German shipbuilding can unfortunately not share in the successes reported by many other economic sectors“, says Rüdiger Pallentin. “Orders are few and far between. It is against this background that we have also used 2011 to re-adjust important segments of our company, to concentrate on our hub competences and to move into the New Year full of expectation“.

With new strong and committed partners at its side, the management of Lloyd Werft wants to be better represented on the global market and to this end has partially re-organised its worldwide network of representatives. The continuation of the yard’s own modernisation efforts and the strategic concentration of all business sectors in Lloyd Werft’s new Kaiserhafen Centre are also part of this spectrum of future-oriented activities.

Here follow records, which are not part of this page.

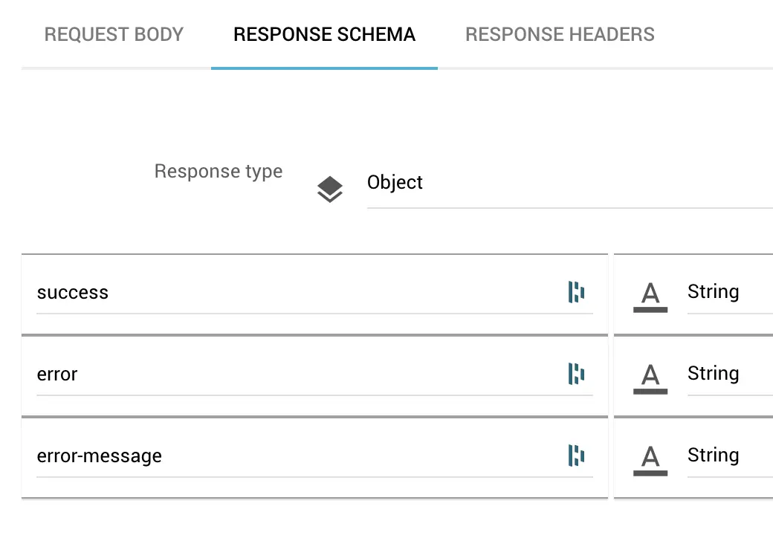773x538 pixels.
Task: Expand String type dropdown for error
Action: click(728, 374)
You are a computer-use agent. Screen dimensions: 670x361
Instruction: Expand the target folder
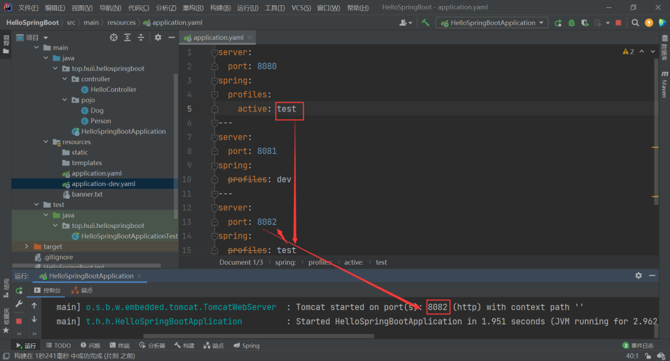click(x=27, y=247)
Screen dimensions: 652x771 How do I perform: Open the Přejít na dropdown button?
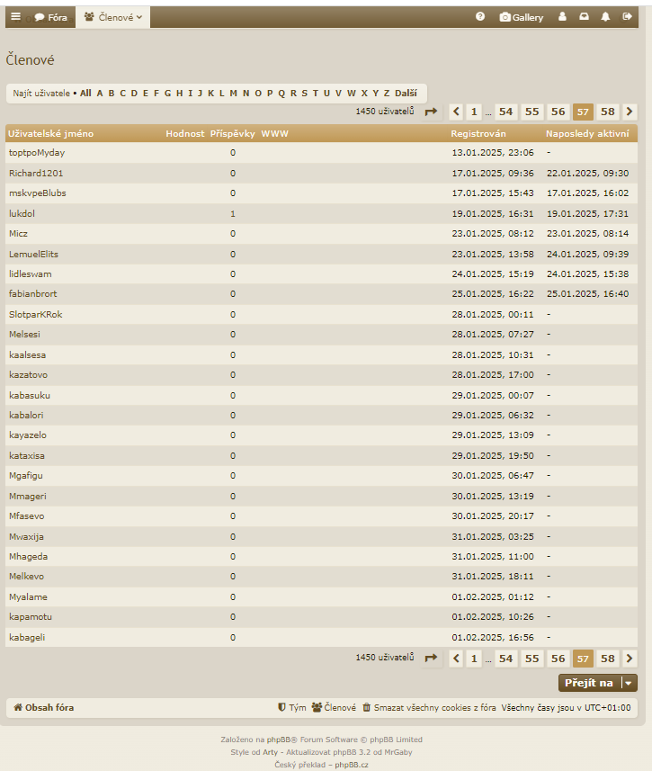[x=597, y=683]
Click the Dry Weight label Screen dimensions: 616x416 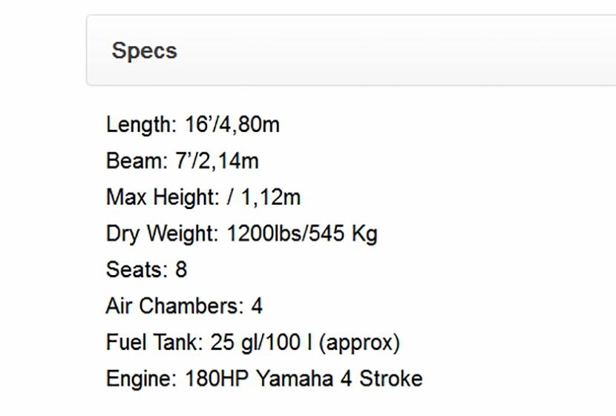(x=162, y=234)
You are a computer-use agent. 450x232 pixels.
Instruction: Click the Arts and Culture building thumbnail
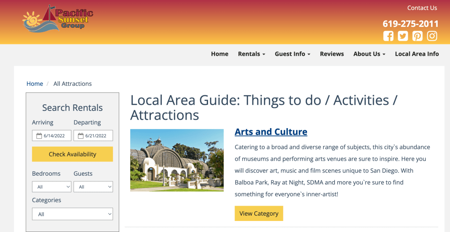pos(177,160)
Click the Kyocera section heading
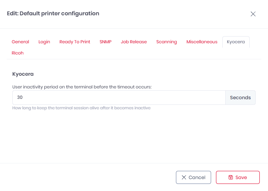The image size is (268, 191). 23,74
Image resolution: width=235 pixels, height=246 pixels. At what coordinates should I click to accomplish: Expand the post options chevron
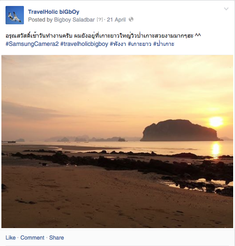tap(226, 9)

We are a company that can look back on 154 years of experience in building special ships“, Pallentin comments. “Our orientation however is the future, which we move towards with the creativity, knowledge and deadline reliability which our customers worldwide have come to expect of us and which is embodied in the name Lloyd Werft.”

Anyone looking at the work schedule for the yard’s three docks and its berths will also see that cruise shipping companies in particular feel quite at home in the hands of the traditional old Bremerhaven shipyard. Now back in service is one of the classical liners – the 22,080 GT, 176.28 metre long “Marco Polo”- built in 1965 in Wismar. She made a technical stopover at Lloyd Werft to have her crankshaft plant checked out. Also back at sea meanwhile is Fred Olsen Cruises’ 28,613 GT “Black Watch”, now 39 years old. That 205.46 metre-long ship is a customer the yard has long been keen to acquire. Repair, maintenance and conversion were on the work schedule for the former “Royal Viking Star”, which Lloyd Werft lengthened in 1984.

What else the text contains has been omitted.